Nice expression for minimum of three variables?

This probably isn't what you were thinking of, but if $a_1, ... a_n$ are non-negative, then

$$\min(a_1, ... a_n) = \lim_{k \to -\infty} \sqrt[k]{a_1^k + ... + a_n^k}$$

whereas

$$\max(a_1, ... a_n) = \lim_{k \to \infty} \sqrt[k]{a_1^k + ... + a_n^k}.$$

There are several applications of these identities (at least the second one), e.g. to functional analysis. They are also related to the way in which tropical arithmetic arises as a "limit" of ordinary arithmetic.

First, define $$ \Delta=|a-b|+|b-c|+|c-a|\newcommand{\Mu}{\mathrm{M}}\tag{1} $$ It is somewhat intuitive that $$ \frac{\Delta}{2}=\max(a,b,c)-\min(a,b,c)\tag{2} $$ For example, if $a\ge b\ge c$ then $|a-b|+|b-c|+|c-a|=2a-2c$.

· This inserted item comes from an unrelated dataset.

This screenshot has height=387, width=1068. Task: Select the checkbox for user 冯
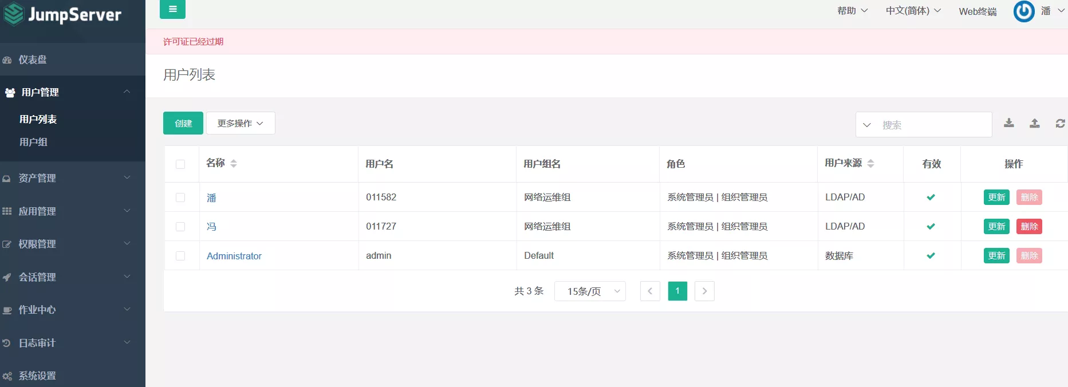180,227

Next, define $$ \Sigma=a\left(1-\frac{|b-c|}{\Delta}\right)+b\left(1-\frac{|c-a|}{\Delta}\right)+c\left(1-\frac{|a-b|}{\Delta}\right)\tag{3} $$ Again, if $a\ge b\ge c$, then $$ \begin{align} \Sigma &=a\left(\frac{2a-b-c}{2(a-c)}\right)+b\left(\frac{a-c}{2(a-c)}\right)+c\left(\frac{a+b-2c}{2(a-c)}\right)\\ &=a+c \end{align} $$ Thus, considering the symmetry of $(3)$, it is evident that $$ \Sigma=\max(a,b,c)+\min(a,b,c)\tag{4} $$ Combining $(2)$ and $(4)$ yields $$ \max(a,b,c)=\frac{\Sigma}{2}+\frac{\Delta}{4}\tag{5} $$ and $$ \min(a,b,c)=\frac{\Sigma}{2}-\frac{\Delta}{4}\tag{6} $$ At least $(5)$ and $(6)$ are symmetric in $a$, $b$, and $c$ since $(1)$ and $(3)$ are. That is, $$ \begin{align} \max(a,b,c) &=\frac{a}{2}\left(\frac{|c-a|+|a-b|}{|a-b|+|b-c|+|c-a|}\right)\\ &+\frac{b}{2}\left(\frac{|a-b|+|b-c|}{|a-b|+|b-c|+|c-a|}\right)\\ &+\frac{c}{2}\left(\frac{|b-c|+|c-a|}{|a-b|+|b-c|+|c-a|}\right)\\ &+\frac{|a-b|+|b-c|+|c-a|}{4}\tag{7} \end{align} $$ and $$ \begin{align} \min(a,b,c) &=\frac{a}{2}\left(\frac{|c-a|+|a-b|}{|a-b|+|b-c|+|c-a|}\right)\\ &+\frac{b}{2}\left(\frac{|a-b|+|b-c|}{|a-b|+|b-c|+|c-a|}\right)\\ &+\frac{c}{2}\left(\frac{|b-c|+|c-a|}{|a-b|+|b-c|+|c-a|}\right)\\ &-\frac{|a-b|+|b-c|+|c-a|}{4}\tag{8} \end{align} $$

Here is a hint why there is no simple such formula:

In the case of two variables $a_i$ they are the zeros of the polynomial $$p(x):=(x-a_1)(x-a_2)=x^2 -(a_1+a_2)x + a_1 a_2\ .$$ Therefore by the formula for quadratic equations we have $$\min(a_1, a_2)\ =\ {a_1+a_2-\sqrt{(a_1+a_2)^2 -4a_1 a_2}\over 2} ={a_1+a_2\over2}-{|a_1-a_2|\over 2}\ .$$

Using the same idea with three variables $a_i$ we would have to look at the third degree polynomial $$q(x):=(x-a_1)(x-a_2)(x-a_3)$$ which has three real roots. Therefore we are in the "casus irreducibilis" of Cardano's formula, which can only be solved via complex numbers. Even if you would write everything out, you couldn't decide "by inspection" which root is the smallest.